Von dort aus haben wir einen guten Blick auf diese Eigenartigkeit. Keiner liegt dort unten am Wasser mit Badetuch und Sonnenbrille herum. Es ist einfach nur ein großer leerer Strand in graugrünem Farbton. Ich tippe zunächst auf Lavagestein. Aber mit ein bisschen Recherche erfahre ich, dass der Kies die Farbe bekommen hat, weil in den dreißiger Jahren in der Nähe eine Asbestmine angelegt wurde. Bis in die sechziger Jahre war sie aktiv. Der ausgewaschene Abraum hinterließ diese Farbe. In älteren Reiseführern wird noch von einer Gesundheitsgefährdung beim Baden an diesem Strand gesprochen. Neuere Untersuchungen tourismusbegleitender Behörden geben allerdings Unbedenklichkeitsempfehlungen aus. Gefährlich bleibt der Strand trotzdem, da er bei Westwind von kräftigen Wellen und Brechern überrollt wird. Wir machen ein paar Fotos, bevor uns eine lärmende Touristengruppe von unserem Standort verscheucht.
Ich erinnere mich, diesen Strand bereits auf einem Plattencover der korsischen Polyphoniegruppe I Muvrini gesehen zu haben. Deren CDs stehen in den Souvenirshops in ausreichender Menge in den Auslagen herum.

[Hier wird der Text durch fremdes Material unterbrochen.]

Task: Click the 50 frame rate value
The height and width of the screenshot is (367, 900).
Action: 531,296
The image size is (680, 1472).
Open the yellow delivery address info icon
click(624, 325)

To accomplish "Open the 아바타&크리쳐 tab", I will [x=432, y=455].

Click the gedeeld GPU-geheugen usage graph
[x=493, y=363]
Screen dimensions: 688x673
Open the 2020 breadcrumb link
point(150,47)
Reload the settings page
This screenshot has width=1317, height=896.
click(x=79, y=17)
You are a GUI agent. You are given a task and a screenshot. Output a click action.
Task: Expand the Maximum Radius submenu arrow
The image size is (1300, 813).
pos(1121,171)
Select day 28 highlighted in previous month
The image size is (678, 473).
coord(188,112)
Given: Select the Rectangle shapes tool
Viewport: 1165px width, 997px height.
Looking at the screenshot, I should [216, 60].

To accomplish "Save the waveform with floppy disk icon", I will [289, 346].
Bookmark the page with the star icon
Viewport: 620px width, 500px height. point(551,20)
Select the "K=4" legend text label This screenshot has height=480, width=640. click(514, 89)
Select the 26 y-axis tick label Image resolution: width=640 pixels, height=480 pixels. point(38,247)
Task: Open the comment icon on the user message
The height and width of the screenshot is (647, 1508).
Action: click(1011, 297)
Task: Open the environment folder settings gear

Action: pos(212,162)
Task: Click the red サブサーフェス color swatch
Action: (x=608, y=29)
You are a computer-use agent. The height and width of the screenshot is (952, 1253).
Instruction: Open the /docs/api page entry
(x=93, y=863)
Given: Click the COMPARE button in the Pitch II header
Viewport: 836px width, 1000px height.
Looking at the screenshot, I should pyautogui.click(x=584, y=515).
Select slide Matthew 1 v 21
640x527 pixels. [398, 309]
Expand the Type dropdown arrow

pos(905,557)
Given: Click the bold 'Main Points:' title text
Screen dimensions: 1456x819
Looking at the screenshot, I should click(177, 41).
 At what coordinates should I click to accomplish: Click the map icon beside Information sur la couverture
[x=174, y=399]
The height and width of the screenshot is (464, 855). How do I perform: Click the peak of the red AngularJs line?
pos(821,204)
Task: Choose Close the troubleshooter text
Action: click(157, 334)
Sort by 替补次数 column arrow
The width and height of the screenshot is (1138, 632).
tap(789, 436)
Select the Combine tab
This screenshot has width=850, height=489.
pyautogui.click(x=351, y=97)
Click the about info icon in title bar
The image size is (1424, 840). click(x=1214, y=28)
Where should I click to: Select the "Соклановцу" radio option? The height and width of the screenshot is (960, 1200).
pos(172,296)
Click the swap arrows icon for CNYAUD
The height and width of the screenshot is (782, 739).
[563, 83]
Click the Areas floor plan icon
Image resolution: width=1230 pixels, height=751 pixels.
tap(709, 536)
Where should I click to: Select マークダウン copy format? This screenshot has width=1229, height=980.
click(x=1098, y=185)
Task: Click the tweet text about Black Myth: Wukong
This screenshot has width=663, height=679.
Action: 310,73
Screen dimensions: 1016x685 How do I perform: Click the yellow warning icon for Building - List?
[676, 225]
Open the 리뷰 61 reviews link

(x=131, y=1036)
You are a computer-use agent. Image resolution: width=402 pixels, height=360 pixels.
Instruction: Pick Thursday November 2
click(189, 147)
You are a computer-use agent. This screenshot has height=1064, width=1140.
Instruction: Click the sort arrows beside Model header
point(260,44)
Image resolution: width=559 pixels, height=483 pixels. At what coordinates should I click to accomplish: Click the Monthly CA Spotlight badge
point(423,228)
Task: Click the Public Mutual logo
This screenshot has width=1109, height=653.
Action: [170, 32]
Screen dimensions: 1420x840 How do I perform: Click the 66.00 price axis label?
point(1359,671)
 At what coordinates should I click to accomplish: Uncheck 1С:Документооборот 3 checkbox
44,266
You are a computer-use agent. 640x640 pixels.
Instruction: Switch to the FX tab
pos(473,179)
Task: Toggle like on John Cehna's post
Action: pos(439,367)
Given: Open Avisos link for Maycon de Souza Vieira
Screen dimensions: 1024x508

Wir fahren noch ein bisschen durch die Gegend, finden einen einladenden Strand mit hellem Sand, der gut besucht ist. Das Wasser ist angenehm warm und flach. Danach zuckeln wir zurück und stauen uns an der Küstenstraße nach Süden bis nach Moriani-Plage, wo wir auf dem Parkplatz an der Pizzeria anhalten. Wir gehen noch einmal kurz baden, um den Schweiß vom langen Stau abzuspülen. Dann setzen wir uns in die Pizzeria, um jeweils eine Pizza in Form der korsischen Geografie zu verspeisen. Ich nehme mir die Halbinsel vor Kap Corse zuerst vor. Da wo Nonza sein müsste, steckt eine schwarze Olive.